__Given text__.
* * * * *


§ 488.24   Certification of noncompliance.

(a) Special rules for certification of noncompliance for SNFs and NFs are set forth in §488.330.

(b) The State agency will certify that a provider or supplier is not or is no longer in compliance with the conditions of participation or conditions for coverage where the deficiencies are of such character as to substantially limit the provider's or supplier's capacity to furnish adequate care or which adversely affect the health and safety of patients; or

(c) If CMS determines that an institution or agency does not qualify for participation or coverage because it is not in compliance with the conditions of participation or conditions for coverage, or if a provider's agreement is terminated for that reason, the institution or agency has the right to request that the determination be reviewed. (Appeals procedures are set forth in Part 498 of this chapter.)

[59 FR 56237, Nov. 10, 1994]

§ 488.26   Determining compliance.

(a) Additional rules for certification of compliance for SNFs and NFs are set forth in §488.330.

(b) The decision as to whether there is compliance with a particular requirement, condition of participation, or condition for coverage depends upon the manner and degree to which the provider or supplier satisfies the various standards within each condition. Evaluation of a provider's or supplier's performance against these standards enables the State survey agency to document the nature and extent of deficiencies, if any, with respect to a particular function, and to assess the need for improvement in relation to the prescribed conditions.

* * * * *

__Instructions__.
1. Decide whether each statement agrees with the regulation text above. For each, answer yes or no and quote the words of the regulation text that decide it.
(a) Special rules for certifying noncompliance of SNFs and NFs appear in §488.330.
(b) An institution that CMS finds out of compliance has no right to ask for a review of that determination.
(c) Whether a provider complies with a condition depends on the manner and degree to which it satisfies the standards within that condition.
2. Carry on the regulation text from the point where it stops.

* * * * *

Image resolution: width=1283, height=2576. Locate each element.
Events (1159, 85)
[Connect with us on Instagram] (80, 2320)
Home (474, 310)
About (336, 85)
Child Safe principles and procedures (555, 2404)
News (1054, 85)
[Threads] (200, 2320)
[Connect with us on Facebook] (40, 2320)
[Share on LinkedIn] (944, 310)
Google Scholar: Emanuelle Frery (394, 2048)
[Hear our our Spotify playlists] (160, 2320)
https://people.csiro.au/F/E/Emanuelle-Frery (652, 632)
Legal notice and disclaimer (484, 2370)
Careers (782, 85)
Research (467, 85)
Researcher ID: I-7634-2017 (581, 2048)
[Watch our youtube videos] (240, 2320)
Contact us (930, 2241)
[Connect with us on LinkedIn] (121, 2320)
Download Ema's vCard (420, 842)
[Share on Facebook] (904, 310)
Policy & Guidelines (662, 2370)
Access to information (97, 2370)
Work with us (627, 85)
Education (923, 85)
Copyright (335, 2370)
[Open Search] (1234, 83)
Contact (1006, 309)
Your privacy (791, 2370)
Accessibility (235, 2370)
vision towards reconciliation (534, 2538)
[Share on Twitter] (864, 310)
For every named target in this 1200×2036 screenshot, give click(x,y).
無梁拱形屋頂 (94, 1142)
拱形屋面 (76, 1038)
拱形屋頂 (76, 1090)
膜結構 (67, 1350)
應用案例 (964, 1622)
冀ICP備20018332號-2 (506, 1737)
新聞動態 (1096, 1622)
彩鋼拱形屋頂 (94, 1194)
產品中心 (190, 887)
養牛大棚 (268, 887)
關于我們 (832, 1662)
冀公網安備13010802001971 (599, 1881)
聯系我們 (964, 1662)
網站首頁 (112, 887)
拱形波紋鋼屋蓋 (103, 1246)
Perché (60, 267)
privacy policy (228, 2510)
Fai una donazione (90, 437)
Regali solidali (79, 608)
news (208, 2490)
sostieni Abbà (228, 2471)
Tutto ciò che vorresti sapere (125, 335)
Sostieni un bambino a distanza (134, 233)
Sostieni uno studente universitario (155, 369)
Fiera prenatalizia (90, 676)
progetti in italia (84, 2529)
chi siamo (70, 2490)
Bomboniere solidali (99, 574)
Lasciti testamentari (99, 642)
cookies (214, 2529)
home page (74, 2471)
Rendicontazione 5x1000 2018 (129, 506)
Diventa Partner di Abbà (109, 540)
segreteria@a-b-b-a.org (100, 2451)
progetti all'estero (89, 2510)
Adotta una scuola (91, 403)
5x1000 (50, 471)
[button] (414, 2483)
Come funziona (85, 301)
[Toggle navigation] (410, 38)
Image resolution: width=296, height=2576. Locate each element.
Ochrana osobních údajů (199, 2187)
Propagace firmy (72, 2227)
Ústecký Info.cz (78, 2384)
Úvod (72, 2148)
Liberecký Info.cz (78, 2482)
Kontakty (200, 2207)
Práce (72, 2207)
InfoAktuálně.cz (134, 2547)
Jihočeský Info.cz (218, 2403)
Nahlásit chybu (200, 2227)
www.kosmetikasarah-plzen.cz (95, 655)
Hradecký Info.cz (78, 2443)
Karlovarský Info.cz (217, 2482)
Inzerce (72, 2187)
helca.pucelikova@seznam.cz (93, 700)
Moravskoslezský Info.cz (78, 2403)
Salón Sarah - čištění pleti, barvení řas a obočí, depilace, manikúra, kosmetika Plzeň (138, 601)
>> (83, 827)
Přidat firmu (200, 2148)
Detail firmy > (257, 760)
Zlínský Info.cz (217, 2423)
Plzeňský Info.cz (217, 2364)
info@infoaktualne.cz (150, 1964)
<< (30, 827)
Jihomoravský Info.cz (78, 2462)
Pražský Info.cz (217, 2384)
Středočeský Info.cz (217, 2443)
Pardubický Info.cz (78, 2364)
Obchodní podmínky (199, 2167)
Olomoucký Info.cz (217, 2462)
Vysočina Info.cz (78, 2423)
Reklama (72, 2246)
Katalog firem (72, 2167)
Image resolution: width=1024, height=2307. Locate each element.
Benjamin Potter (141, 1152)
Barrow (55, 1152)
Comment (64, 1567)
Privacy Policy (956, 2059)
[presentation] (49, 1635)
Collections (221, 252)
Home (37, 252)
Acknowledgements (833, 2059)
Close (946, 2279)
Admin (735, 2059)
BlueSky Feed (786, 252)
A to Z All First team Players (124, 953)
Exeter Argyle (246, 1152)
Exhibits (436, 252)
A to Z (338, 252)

* * * * *

__Solved tasks__.
1.
(a) Yes: "Special rules for certification of noncompliance for SNFs and NFs are set forth in §488.330."
(b) No: "the institution or agency has the right to request that the determination be reviewed."
(c) Yes: "depends upon the manner and degree to which the provider or supplier satisfies the various standards within each condition."

2.
(c) The State survey agency must adhere to the following principles in determining compliance with participation requirements:

(1) The survey process is the means to assess compliance with Federal health, safety and quality standards;

(2) The survey process uses resident outcomes as the primary means to establish the compliance status of facilities. Specifically surveyors will directly observe the actual provision of care and services to residents, and the effects of that care, to assess whether the care provided meets the needs of individual residents;

(3) Surveyors are professionals who use their judgment, in concert with Federal forms and procedures, to determine compliance;

(4) Federal procedures are used by all surveyors to ensure uniform and consistent application and interpretation of Federal requirements;

(5) Federal forms are used by all surveyors to ensure proper recording of findings and to document the basis for the findings.

(d) The State survey agency must use the survey methods, procedures, and forms that are prescribed by CMS.

(e) The State survey agency must ensure that a facility's actual provision of care and services to residents and the effects of that care on residents are assessed in a systematic manner.

[59 FR 56237, Nov. 10, 1994]

§ 488.28   Providers or suppliers, other than SNFs and NFs, with deficiencies.

(a) If a provider or supplier is found to be deficient with respect to one or more of the standards in the conditions of participation or conditions for coverage, it may participate in or be covered under the Health Insurance for the Aged and Disabled Program only if the facility has submitted an acceptable plan of correction for achieving compliance within a reasonable period of time acceptable to the Secretary.

(b) The existing deficiencies noted either individually or in combination neither jeopardize the health and safety of patients nor are of such character as to seriously limit the provider's capacity to render adequate care.

(c)(1) If it is determined during a survey that a provider or supplier is not in compliance with one or more of the standards, it is granted a reasonable time to achieve compliance.

(2) The amount of time depends upon the—

(i) Nature of the deficiency; and

(ii) State survey agency's judgment as to the capabilities of the facility to provide adequate and safe care.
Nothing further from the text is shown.